Landim destacou que apenas Canadá e China reagiram à fúria protecionista de Donald Trump, com resultados negativos: queda de investimentos, aumento de preços e acordos parciais que deixaram todos em situação pior. O Brasil, sem a mesma envergadura econômica, seria ainda mais prejudicado.

GOVERNO LULA ENTRE RETÓRICA E REALIDADE

O governo petista já sinalizou uso da Lei da Reciprocidade e convocou reunião ministerial, mas a jornalista pondera que a investigação americana tem fragilidades — como questionamentos ao PIX, acesso de mercado e dados de desmatamento. Ainda assim, enfatiza que o caminho mais prudente é a negociação, evitando escalada que encareça insumos, máquinas e prejudique o ambiente de negócios.

MARCO RUBIO JÁ APONTAVA O NÚCLEO DO PROBLEMA

O secretário de Estado americano Marco Rubio atribuiu as tarifas à falta de boa-fé de Lula nas negociações, afirmando que o presidente colocou o “próprio ego à frente do bem-estar do povo brasileiro”. A declaração reforça a visão conservadora de que a diplomacia ideológica do PT, priorizando confrontos retóricos, isolou o país e gerou prejuízos concretos ao produtor nacional.

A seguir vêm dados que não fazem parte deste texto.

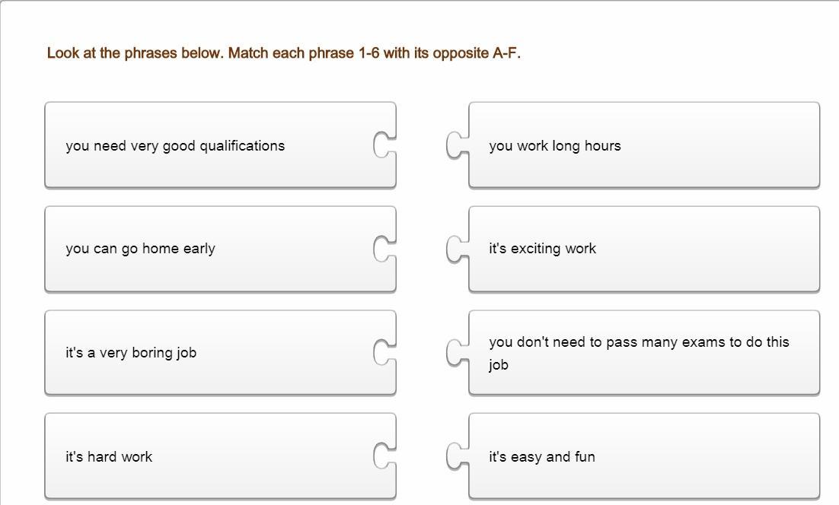Screen dimensions: 839x505
Task: Choose the 'it's exciting work' phrase
Action: (x=543, y=249)
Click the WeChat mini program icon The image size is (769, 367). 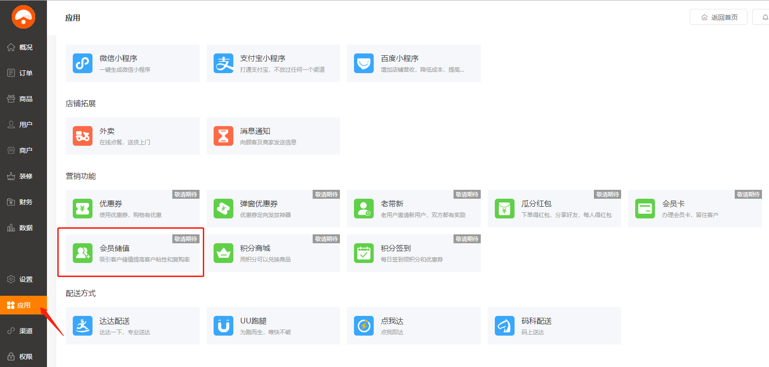tap(83, 63)
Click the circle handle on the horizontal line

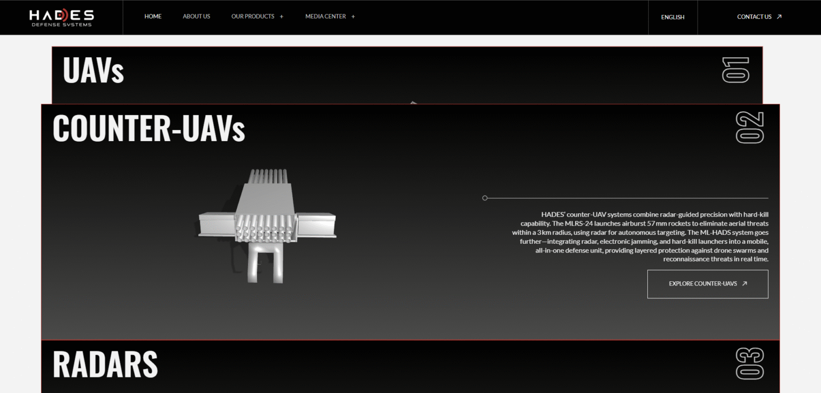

BRASIL PRECISA DE PRAGMATISMO, NÃO CONFRONTO

A análise de Landim coincide com críticas da direita: o Brasil não pode se dar ao luxo de uma guerra comercial contra o maior mercado consumidor do mundo. Em vez de medidas simbólicas e queixas em organismos internacionais, o governo deveria buscar acordos técnicos que protejam o agronegócio, a indústria e o emprego, sem transformar divergências em cruzadas ideológicas.

CONSEQUÊNCIAS PARA O BRASILEIRO COMUM

Qualquer escalada pode elevar custos de importação, reduzir exportações e pressionar ainda mais a economia, já fragilizada pela gestão petista. Especialistas técnicos de ambos os lados reconhecem que as conversas estão abertas — falta vontade política real de Lula para priorizar resultados sobre narrativa.